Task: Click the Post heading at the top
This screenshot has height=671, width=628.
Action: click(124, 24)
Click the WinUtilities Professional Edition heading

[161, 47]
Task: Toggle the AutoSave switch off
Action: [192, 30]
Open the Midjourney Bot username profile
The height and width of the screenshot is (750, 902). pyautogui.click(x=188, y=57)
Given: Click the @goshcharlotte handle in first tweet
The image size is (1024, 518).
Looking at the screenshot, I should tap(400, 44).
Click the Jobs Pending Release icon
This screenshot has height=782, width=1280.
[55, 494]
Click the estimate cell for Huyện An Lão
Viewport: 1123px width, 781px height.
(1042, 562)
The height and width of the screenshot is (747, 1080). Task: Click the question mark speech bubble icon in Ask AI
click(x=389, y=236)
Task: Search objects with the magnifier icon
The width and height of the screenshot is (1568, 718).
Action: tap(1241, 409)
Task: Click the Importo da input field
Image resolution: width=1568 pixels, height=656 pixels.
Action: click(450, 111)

• _TASK BRIEF_:
Begin with the line that contains "The width and" and print each line exactly until the data ends, including the last line.

• _EXERCISE OUTPUT_:
The width and height of the screenshot is (1568, 718).
Action: tap(1241, 409)
Task: Click the Importo da input field
Image resolution: width=1568 pixels, height=656 pixels.
Action: click(450, 111)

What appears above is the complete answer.